When the red light on the camera went off, Coughlin pointed at the small blender on his desk filled with green juice and growled, “Get that crap the hell out of here. Just the smell of it makes me want to puke.”

The producer walked into the booth, stuck his nose over the top of the blender and took a whiff. “Doesn’t smell too bad to me. In fact, you know what I think it smells like?”

“No matter how I answer that, you’re still going to tell me, aren’t you?” replied the host as he gathered up the papers on his desk.

“It smells like money.”

“And it tastes like dog shit. I don’t know how I let you talk me into actually drinking that stuff on camera.”

“Because by drinking it on-air, the company agreed to pay us even more. It’s good for our bottom line.”

Coughlin was about to push back when he noticed Blackwood out in the lobby.

“How long has the senator been here?” he asked.

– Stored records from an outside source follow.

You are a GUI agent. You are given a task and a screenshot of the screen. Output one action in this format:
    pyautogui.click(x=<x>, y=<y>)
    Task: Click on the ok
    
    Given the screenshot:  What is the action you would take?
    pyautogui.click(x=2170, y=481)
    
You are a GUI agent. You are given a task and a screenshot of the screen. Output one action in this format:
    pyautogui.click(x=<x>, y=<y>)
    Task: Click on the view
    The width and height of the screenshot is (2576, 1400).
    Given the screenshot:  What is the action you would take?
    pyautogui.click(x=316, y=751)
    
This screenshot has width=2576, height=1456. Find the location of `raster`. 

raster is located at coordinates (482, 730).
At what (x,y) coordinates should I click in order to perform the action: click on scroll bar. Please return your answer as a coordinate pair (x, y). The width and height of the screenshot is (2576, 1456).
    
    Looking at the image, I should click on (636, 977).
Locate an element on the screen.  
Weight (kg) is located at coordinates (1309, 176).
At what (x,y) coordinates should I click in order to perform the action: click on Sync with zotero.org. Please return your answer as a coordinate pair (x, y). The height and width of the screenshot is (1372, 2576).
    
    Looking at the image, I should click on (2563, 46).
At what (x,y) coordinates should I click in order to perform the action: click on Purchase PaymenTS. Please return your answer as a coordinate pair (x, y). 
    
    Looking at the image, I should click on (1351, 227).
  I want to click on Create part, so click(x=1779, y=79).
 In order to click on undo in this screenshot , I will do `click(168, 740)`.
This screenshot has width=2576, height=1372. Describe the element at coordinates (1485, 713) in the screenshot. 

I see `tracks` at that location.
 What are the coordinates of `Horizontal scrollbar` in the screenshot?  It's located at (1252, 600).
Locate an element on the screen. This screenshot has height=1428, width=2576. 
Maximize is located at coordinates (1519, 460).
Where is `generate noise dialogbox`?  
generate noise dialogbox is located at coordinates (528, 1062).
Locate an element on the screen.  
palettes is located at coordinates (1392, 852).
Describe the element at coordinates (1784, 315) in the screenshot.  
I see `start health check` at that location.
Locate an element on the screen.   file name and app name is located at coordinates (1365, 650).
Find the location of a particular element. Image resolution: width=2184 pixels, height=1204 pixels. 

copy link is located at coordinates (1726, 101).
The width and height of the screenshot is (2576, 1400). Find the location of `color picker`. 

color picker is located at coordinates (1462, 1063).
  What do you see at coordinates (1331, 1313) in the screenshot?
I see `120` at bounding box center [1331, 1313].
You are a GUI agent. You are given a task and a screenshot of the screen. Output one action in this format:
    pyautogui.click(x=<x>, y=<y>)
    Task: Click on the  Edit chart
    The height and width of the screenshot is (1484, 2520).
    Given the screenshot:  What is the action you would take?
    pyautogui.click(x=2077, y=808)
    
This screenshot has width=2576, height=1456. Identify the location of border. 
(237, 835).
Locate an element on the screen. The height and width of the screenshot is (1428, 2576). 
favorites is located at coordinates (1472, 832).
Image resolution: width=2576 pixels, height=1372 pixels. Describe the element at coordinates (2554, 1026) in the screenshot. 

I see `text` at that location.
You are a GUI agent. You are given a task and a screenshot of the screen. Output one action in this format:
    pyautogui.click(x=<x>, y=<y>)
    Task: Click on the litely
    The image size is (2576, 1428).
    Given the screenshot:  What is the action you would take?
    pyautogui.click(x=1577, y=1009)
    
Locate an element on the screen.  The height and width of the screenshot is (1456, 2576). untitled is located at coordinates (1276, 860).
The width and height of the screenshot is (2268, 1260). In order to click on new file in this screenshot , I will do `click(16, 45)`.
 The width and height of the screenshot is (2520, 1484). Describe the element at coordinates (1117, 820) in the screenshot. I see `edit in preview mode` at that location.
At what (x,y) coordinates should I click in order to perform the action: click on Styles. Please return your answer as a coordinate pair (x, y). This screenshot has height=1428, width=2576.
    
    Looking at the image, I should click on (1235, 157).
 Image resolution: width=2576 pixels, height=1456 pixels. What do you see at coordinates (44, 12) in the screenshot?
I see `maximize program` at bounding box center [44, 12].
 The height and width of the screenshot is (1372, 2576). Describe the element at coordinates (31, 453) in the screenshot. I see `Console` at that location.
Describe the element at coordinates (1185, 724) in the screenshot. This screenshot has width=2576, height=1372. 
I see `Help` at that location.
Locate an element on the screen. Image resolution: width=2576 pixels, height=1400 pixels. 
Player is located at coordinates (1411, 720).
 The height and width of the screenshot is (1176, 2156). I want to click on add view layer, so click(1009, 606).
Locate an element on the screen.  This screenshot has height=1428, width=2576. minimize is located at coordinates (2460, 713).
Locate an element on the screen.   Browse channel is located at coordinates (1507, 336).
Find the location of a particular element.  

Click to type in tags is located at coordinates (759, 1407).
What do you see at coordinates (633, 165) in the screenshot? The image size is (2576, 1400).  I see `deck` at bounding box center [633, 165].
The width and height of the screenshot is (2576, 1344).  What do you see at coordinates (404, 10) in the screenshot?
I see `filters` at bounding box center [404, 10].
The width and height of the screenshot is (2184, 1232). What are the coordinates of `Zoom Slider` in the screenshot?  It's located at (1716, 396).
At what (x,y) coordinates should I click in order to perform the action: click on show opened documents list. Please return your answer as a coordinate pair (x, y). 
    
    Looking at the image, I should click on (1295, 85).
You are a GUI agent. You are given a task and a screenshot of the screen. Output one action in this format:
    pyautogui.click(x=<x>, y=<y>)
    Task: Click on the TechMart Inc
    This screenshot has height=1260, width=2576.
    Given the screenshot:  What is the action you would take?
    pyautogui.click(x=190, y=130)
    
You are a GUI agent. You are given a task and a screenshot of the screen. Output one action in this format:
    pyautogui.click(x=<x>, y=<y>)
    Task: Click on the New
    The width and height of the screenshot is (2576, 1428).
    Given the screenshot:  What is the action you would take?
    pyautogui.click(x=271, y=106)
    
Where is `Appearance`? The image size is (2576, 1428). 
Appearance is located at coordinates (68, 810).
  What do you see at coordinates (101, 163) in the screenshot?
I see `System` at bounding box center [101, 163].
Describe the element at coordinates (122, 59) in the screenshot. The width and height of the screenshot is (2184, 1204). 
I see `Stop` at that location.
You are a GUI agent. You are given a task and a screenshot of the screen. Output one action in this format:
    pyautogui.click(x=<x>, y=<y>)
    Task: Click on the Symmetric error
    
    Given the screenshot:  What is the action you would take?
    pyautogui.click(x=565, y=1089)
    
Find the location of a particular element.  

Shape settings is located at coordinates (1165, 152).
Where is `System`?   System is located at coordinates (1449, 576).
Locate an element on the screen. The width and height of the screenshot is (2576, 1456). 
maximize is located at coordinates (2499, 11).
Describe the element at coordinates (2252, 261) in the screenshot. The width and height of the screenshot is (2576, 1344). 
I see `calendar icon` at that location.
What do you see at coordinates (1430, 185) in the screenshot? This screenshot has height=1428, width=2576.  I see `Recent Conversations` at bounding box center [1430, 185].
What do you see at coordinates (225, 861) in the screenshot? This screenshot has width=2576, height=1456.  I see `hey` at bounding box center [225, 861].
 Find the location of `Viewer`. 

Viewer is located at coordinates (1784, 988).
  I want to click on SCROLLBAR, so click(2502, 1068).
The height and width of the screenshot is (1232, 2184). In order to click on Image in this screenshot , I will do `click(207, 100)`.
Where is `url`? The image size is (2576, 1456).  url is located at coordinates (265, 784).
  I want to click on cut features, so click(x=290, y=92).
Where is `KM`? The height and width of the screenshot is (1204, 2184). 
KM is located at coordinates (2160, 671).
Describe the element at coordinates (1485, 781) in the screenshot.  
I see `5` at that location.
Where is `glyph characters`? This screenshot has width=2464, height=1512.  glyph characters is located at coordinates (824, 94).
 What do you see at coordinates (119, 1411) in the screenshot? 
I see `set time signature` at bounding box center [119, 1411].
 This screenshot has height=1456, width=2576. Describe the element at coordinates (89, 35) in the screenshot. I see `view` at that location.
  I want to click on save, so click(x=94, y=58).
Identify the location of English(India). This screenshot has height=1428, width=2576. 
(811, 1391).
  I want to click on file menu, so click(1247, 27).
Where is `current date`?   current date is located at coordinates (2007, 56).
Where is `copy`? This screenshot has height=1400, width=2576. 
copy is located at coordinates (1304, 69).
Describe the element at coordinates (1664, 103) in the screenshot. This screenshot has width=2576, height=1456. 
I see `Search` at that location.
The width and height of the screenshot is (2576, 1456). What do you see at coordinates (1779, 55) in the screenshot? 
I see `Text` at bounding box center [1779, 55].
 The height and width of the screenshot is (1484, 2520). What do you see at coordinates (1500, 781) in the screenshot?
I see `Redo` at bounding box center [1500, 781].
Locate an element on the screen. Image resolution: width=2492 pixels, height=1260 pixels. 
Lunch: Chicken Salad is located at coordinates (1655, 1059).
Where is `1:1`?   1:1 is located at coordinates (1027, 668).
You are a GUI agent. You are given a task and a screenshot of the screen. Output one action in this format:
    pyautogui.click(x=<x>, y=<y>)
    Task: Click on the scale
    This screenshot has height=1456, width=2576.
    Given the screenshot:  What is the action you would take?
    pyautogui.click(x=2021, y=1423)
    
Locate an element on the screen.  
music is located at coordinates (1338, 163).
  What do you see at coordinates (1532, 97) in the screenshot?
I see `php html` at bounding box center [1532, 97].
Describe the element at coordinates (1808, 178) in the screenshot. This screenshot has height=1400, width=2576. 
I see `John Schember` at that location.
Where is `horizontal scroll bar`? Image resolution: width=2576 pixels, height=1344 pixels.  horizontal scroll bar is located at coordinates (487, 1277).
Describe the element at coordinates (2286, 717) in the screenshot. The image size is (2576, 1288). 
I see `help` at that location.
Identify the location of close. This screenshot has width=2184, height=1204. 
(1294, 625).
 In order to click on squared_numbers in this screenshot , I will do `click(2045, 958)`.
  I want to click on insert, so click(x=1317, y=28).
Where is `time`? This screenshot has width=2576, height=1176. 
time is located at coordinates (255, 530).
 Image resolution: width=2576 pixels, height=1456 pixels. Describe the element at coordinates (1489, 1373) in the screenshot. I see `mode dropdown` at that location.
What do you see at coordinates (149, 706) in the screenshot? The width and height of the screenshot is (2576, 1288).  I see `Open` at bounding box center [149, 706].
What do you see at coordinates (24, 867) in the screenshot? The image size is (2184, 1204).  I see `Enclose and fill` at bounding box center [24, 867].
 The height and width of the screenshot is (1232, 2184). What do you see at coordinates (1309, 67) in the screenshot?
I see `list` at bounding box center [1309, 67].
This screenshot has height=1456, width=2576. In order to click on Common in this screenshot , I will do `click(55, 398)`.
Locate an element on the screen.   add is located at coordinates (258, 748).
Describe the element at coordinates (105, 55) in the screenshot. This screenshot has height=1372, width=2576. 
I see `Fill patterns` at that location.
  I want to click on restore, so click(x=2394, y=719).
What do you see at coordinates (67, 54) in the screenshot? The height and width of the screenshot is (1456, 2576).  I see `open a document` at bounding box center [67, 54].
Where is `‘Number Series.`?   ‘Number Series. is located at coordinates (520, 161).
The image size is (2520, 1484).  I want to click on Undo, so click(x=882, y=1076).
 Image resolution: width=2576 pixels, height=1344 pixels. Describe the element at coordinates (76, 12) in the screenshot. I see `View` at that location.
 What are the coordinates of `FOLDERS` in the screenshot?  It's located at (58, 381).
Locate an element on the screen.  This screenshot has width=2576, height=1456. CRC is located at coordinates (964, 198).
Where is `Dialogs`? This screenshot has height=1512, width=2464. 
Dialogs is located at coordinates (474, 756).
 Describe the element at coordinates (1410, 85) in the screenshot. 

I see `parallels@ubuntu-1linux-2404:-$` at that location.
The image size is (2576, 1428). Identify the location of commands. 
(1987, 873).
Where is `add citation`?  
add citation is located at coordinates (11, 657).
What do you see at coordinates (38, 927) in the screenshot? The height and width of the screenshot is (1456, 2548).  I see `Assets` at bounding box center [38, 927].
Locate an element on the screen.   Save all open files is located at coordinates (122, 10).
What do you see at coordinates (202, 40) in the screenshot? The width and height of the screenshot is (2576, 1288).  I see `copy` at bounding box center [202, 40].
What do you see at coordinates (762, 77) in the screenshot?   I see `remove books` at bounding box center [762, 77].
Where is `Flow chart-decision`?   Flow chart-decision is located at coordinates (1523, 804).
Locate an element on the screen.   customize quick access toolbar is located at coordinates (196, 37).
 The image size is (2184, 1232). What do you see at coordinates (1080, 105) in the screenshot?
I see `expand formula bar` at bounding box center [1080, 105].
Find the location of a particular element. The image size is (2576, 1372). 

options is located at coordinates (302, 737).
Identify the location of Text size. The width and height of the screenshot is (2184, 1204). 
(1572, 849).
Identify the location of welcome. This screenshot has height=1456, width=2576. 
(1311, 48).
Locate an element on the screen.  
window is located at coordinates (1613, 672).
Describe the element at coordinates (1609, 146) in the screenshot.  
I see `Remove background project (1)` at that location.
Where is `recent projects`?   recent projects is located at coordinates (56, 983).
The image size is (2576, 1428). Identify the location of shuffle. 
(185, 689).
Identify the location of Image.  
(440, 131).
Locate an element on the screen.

The producer glanced over his shoulder. “Just arrived. Should I send him in?”

“I’ve got to take a piss. You can put him in my office.”

“You got it, CC.”

The producer showed Blackwood to the rear of the basement space where Coughlin’s office was.

Despite air fresheners plugged into almost every outlet, the place smelled dank and musty with a strong top layer of cigar smoke. Blackwood never could figure out what the appeal for Coughlin was other than being able to live right upstairs.

The producer offered to bring Blackwood a water, and told him to make himself comfortable.

Driven by his love of political scandals and conspiracy theories, Coughlin easily had one of the wildest and most unique offices in D.C. Grabbing a seat, Blackwood sat down and took it all in.

There were reel-to-reel Watergate-era tapes allegedly from Nixon’s tape recorder, along with a vintage press pass from the time.

Near a collection of rebel memorabilia from the Iran-Contra scandal was a framed copy of the 1964 Warren Commission Report.

A shadow box showcased a 2000 voting ballot, complete with a “hanging chad.” Personal items supposedly belonging to Marilyn Monroe sat side by side with intelligence reports from the failed 1961 Bay of Pigs invasion.

Objects supposedly connected to the assassinations of Martin Luther King Jr. and Robert F.

Kennedy Sr. were juxtaposed with pieces of “alien metal” allegedly taken from Area 51.

Magazine covers and newspaper articles covered every inch of wall space, while political posters covered the ceiling.

Chuck Coughlin was an eccentric piece of work. He was also an incredibly skilled propagandist. Using him to foment Mitchell’s base had been an inspired choice. He not only understood them, he was one of them himself. Or at least he had been. Until Mitchell “went soft.”

“Senator Blackwood,” said Coughlin as he entered the office and walked over to shake his guest’s hand. “It’s always good to see you.”

“You too, Chuck. Congrats on a real barnburner of a show today. You hit Mitchell hard, dead center.”

“That was the plan, right?”

“Correct,” Blackwood replied. “It was also the plan to talk up the Vice President.”

“Then Vice President Cates is going to have to do more than walk out of his house and leave flowers at the site. What kind of a split screen is that? Mitchell is at the hospital, visiting the survivors, and Cates is standing at a fence surrounded by crime-scene tape. Which one looks more like a leader to you?”

Blackwood couldn’t argue. “You’re probably right.”

“I’m definitely right,” replied Coughlin. “Mitchell’s PR people are good. They know what they’re doing. Cates and his team need to be better.”

“What should he do?”

“He needs to get out ahead of Mitchell. He needs to show that he’s not only a capable leader, but a better leader.”

“Okay,” said Blackwood, “but in what world does Mitchell allow his vice president to upstage and outshine him?”

“Politics,” said Coughlin, “like anything else in life, is all about timing.”

“Meaning?”

“ Meaning the next time something breaks, make sure Vice President Cates just so happens to be standing in front of a mountain of microphones. That’ll be his moment. Whether he pulls the sword from the stone or not is up to him. But if he does, we’ll be able to send his polling through the roof.”

Once again, Blackwood couldn’t argue. He knew the man was right.

He also knew that the perfect opportunity, the next big breaking-news event, was just around the corner.

The only question was whether his coconspirators would agree.